WORK INSTRUCTION: Restate word for word each line from the one containing "Click the Home button" through the end of the material, and nothing more. Drop every picture.

DATASET RECORDS:
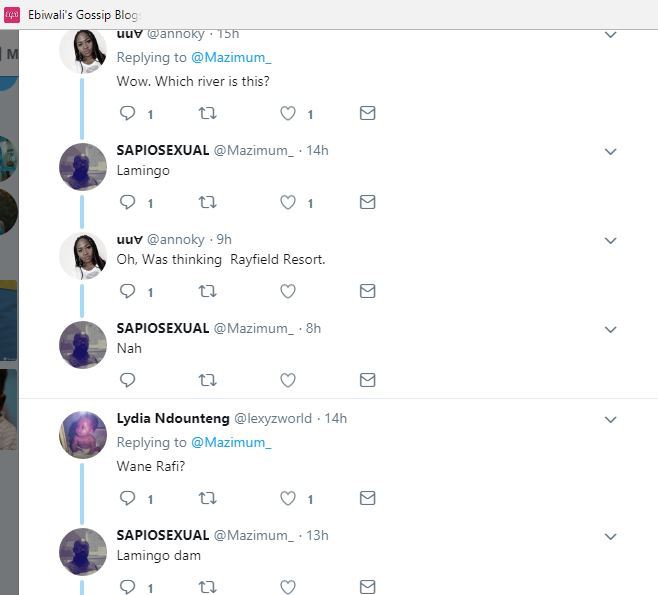Like the "Which river is this?" tweet
This screenshot has height=595, width=658.
tap(288, 114)
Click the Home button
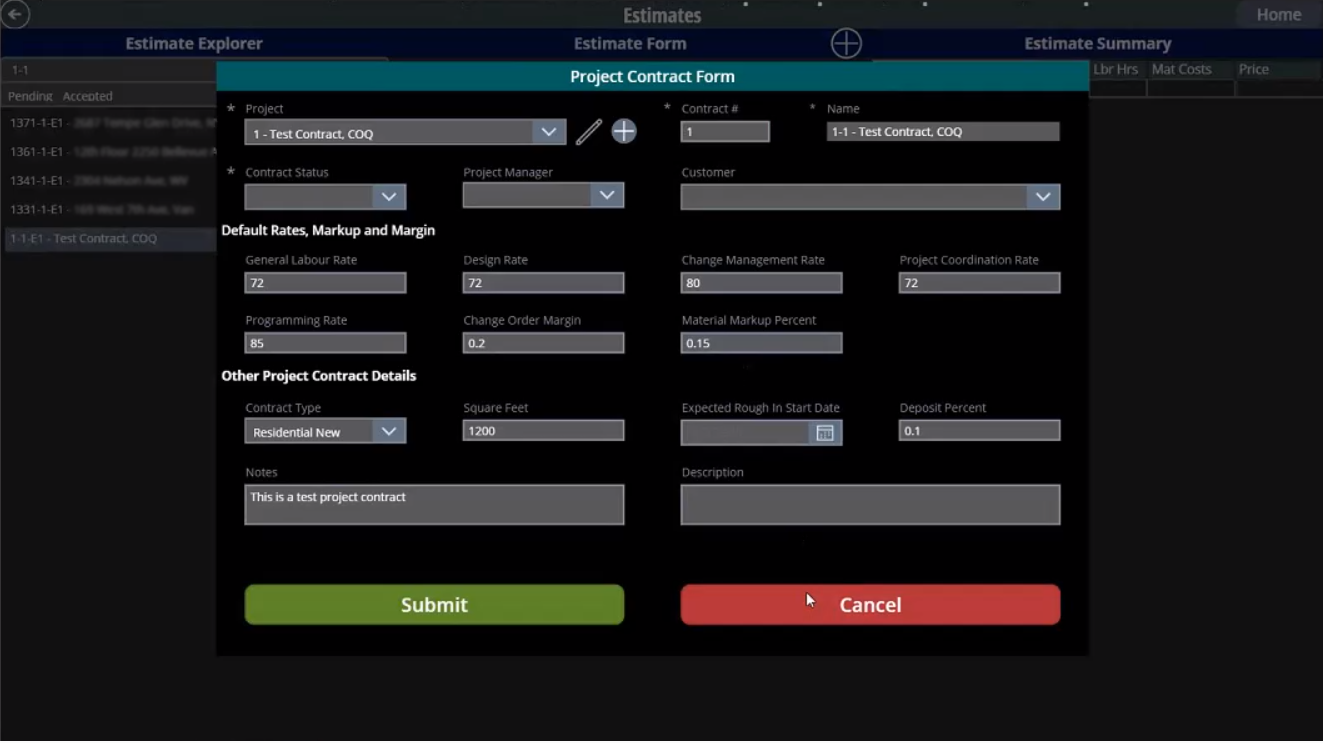 (x=1278, y=14)
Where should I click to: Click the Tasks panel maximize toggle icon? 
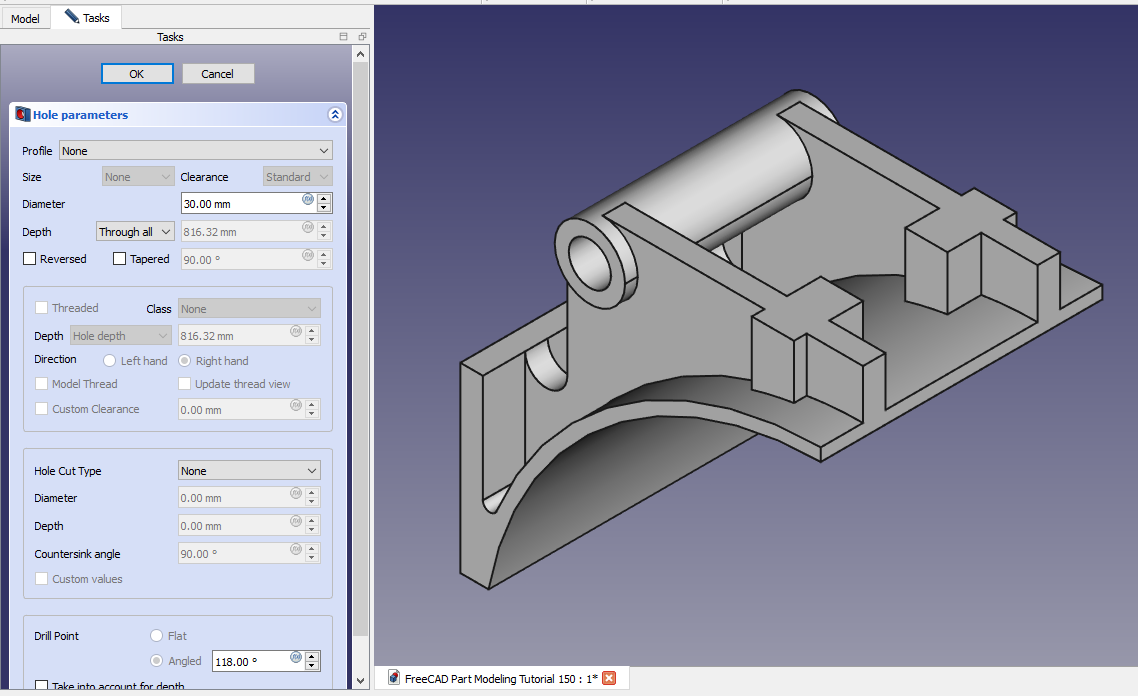(344, 37)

EXERCISE OUTPUT:
Click the Home button
 (x=1278, y=14)
Where should I click to: Click the Tasks panel maximize toggle icon? 
(344, 37)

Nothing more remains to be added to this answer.